It’s a long, long time ago that I first heard about panoramic pictures: around 1969 or 1970, there were articles in Photography about an old Kodak panoramic camera that someone had discovered and started using 50 years after its manufacture, and Amateur Photographer reviewed the Russian Horizont. Both were tricky beasties, because the lens moved…
One of the latest gadgets to get popular (there’s a review of one in this week’s AP) is a motorised slider bar, so that a video shot of an essentially static subject has movement: you’ll have seen it in numerous TV programmes – very slow movement of the edges of the frame, either zooming or panning. So slow it’s not noticeable, but just kicks the animation up a notch. But both the Kodak (which used 120 roll film) and the 35mm Horizont used a lens that pirouetted on its optical axis, spraying an image across film that was held in a semi-circle inside the camera.
The professional version, used for countless school and college pictures, apparently moved very slowly, and there are stories of wayward students posing at one end of the image and legging it to the other end, arriving just as the scan was complete… But I am not aware of ever actually seeing such a picture, or meeting a perpetrator.
The Kodak and Horizont cameras were both fixed focus – it’s much more complicated to focus a lens in a rotating mount! Shutter speed was adjustable by altering the rate of rotation in the Kodak, and I rather think that the lens rotation provided the ‘shutter’, while the Horizont had a focal plan shutter with the possibility of altering the width of the slit to give 1/30 to 1/250 second exposure. The aperture was adjustable, too!
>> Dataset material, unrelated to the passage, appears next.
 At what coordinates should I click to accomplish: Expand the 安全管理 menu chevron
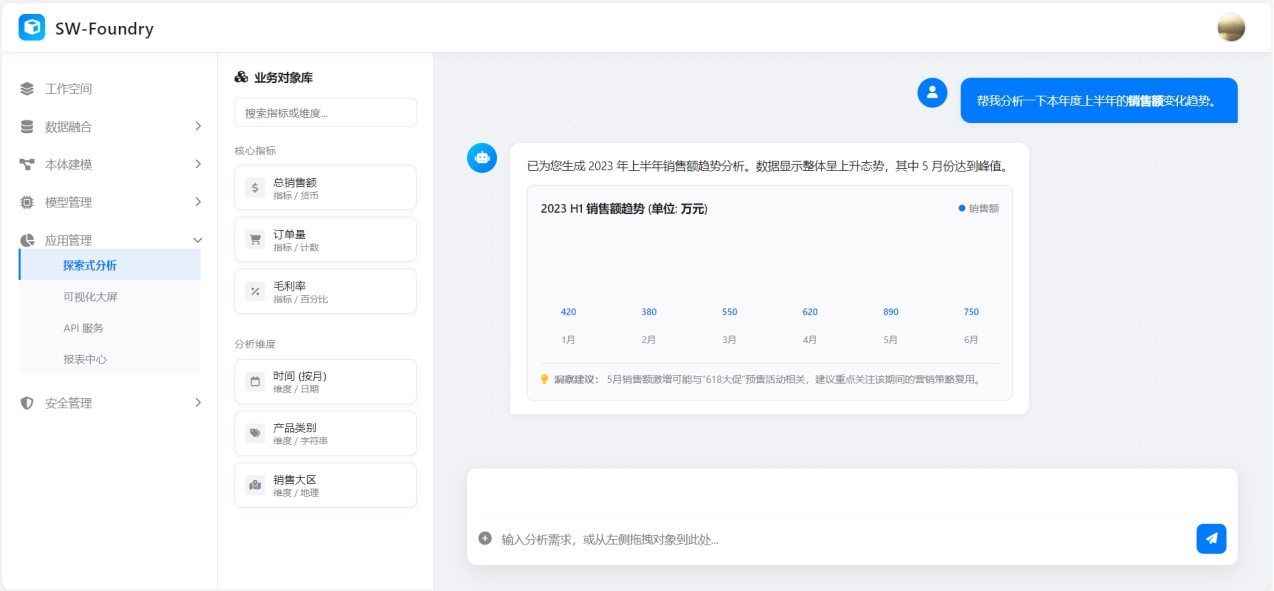pos(198,402)
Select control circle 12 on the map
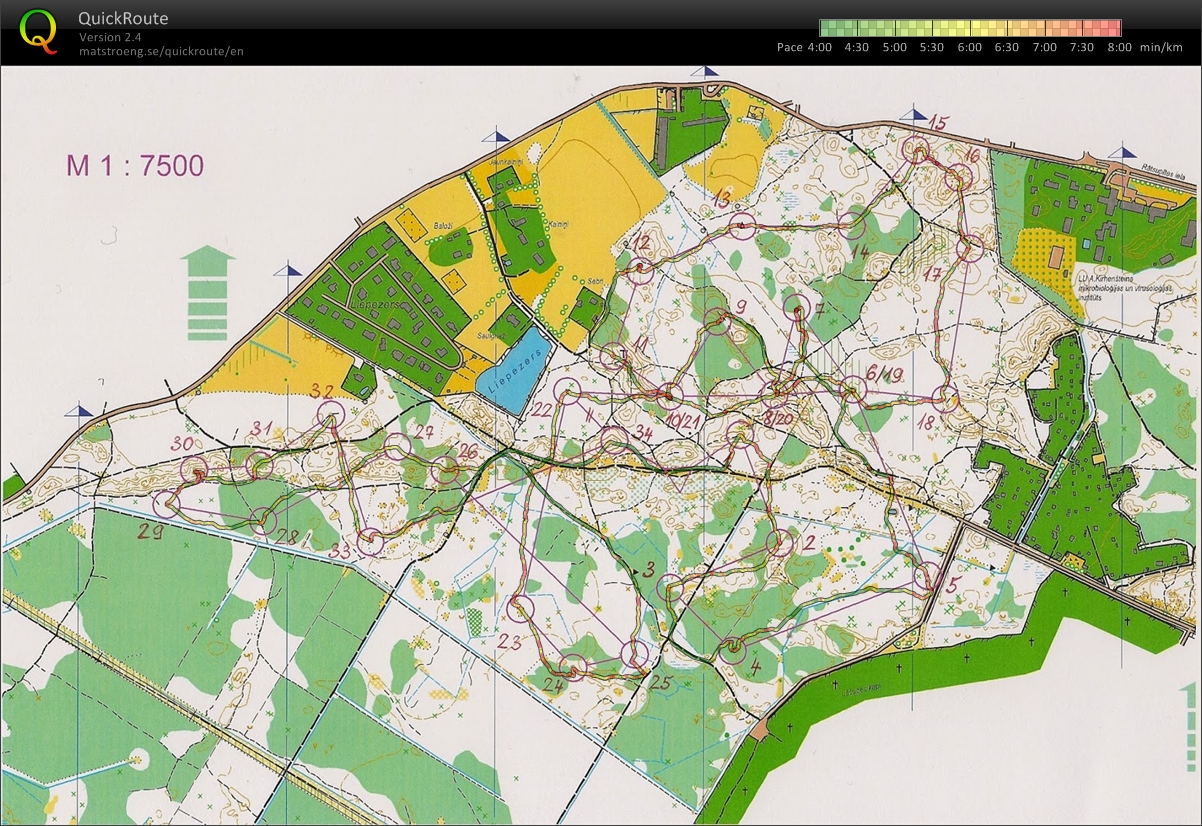Viewport: 1202px width, 826px height. [x=640, y=271]
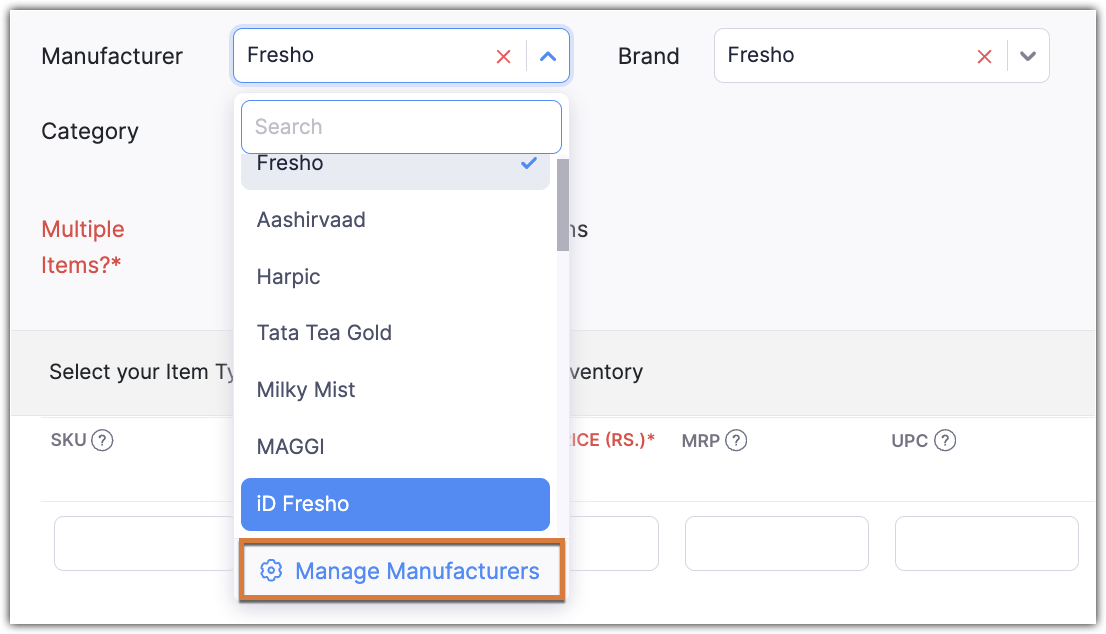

The lens is a 28mm f/2.8, and stopped down to around f/11, the depth of field runs from a couple of metres to infinity. It’s unlikely that you’d need more than that, really. The viewfinder slots into a vertical flash shoe like fitting on the front, and there’s a minimalist pistol grip. Why? Because the lens housing sticks out from the front of the camera and gives 120ᵒ field of view, holding the end of the camera leaves fingers in the image. On both sides.
There was a later rebirth, the Horizon, with standard Russian plastic instead of Zenith B style metal. The viewfinder’s attached, but there was no pistol grip…
Rarities, and potentially unreliable: and I was lucky enough to have a hands-on experience with the Noughties alternative: made by Fuji, but sold in Europe as a Hasselblad, the X-Pan has a full range of speeds on the electronic shutter, interchangeable lenses, and even variable format. It is very, very smooth! The standard 45mm f/4 lens gives a mere 75ᵒ coverage, though the wonderful 30mm gives nearly 100ᵒ, But on a very flat piece of film… Like the Russian cameras, the X-Pan produces a negative nearly twice as wide as a standard 35mm camera.
There was a Mark II, but the range was discontinued long ago. Nominally, this was because of the metals used in construction: in reality, perhaps, the onset of digital imaging meant that the days of any panoramic film camera were numbered…
One tip, if you go this sort of direction. ‘Rule of Thirds’ isn’t enough with such a big frame: if you look at Colin Prior’s panoramic landscapes, you’ll see a wealth of subsidiary subjects spread across the frame, telling a complex and satisfying story. Starting out in the Eighties, when he shot with Linhof medium-format cameras taking 3 or 4 frames on a roll of 120 film, Prior is the absolute master of panoramic images… Look up his website.